WHAT YOU ARE ASKED TO DO »
Reproduce the material below word for word, leaving out the pictures.

● ● ●

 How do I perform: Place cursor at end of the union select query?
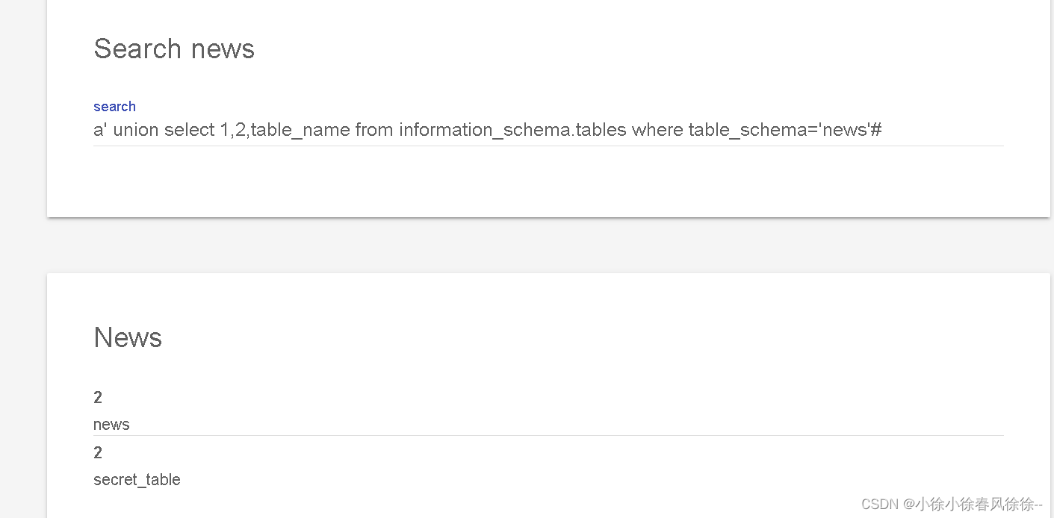click(881, 129)
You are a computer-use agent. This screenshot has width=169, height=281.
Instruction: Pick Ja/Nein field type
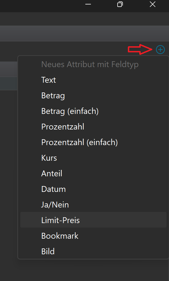(55, 205)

● ● ●

RESULT »
 How do I perform: Place cursor at end of the union select query?
click(881, 129)
You are a computer-use agent. This screenshot has width=169, height=281.
Instruction: Pick Ja/Nein field type
(55, 205)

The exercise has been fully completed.